To protect the innocent, we must safeguard our moral compass. If abuses are committed in the name of counter-terror, terrorists will only gain more ground and new recruits. Nothing is more important – morally or strategically – than staying true to our values and strictly respecting human rights even under gross provocation.

The formula for disaster is clear: when insecurity and frustration are fuelled by leaders who exploit identity politics or by outside interference, the result is mistrust and sectarian hatred that can explode into violence. And when that happens, history has shown that the risk of atrocity crimes is high.

Extremists take advantage of these conditions in the most appalling and criminal ways.

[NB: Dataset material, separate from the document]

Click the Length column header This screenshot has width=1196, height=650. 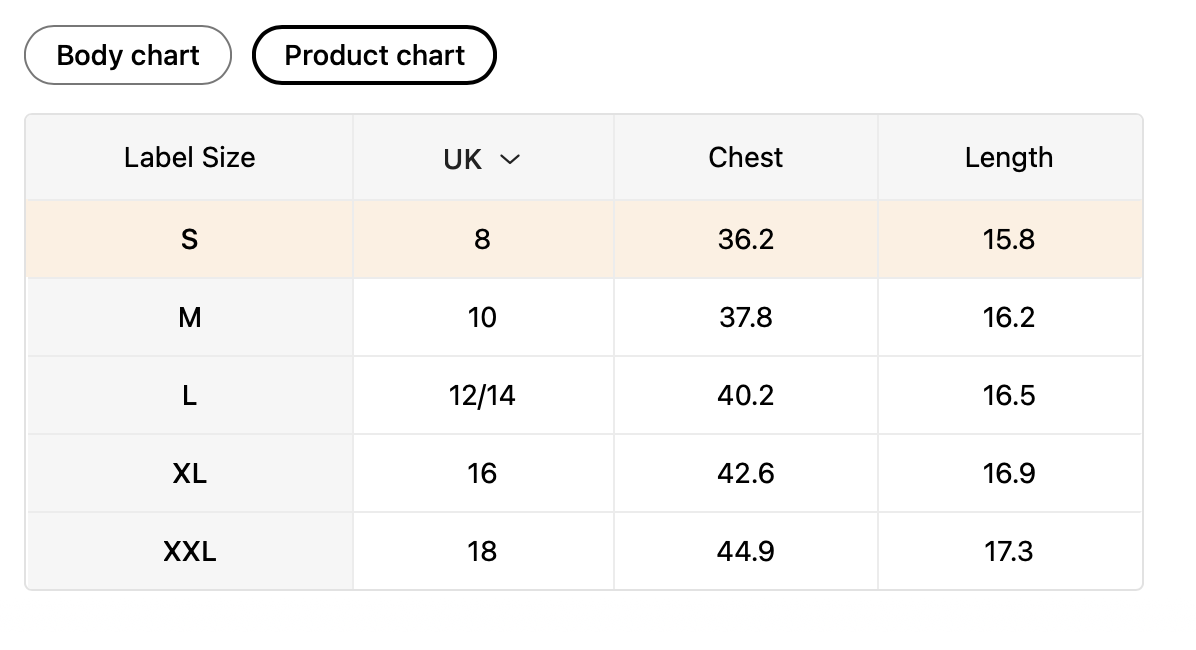tap(1008, 158)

To combat them, we need to consider the factors at play – especially in the Middle East.

That means honestly confronting our own faults. I call on States and others with influence to consider how their actions can create breeding grounds for brutality.

I call for attention to any economic interests that may be at play. They must be handled responsibly with paramount attention to human rights.

Justice is essential. It is critical to address inequality. We must foster inclusiveness. We cannot leave on the margins any individuals – including religious minorities, youth, persons with disabilities, indigenous people, women and others suffering from discrimination.

In situations of conflict, we must lay the foundations for accountability even as we work for peace.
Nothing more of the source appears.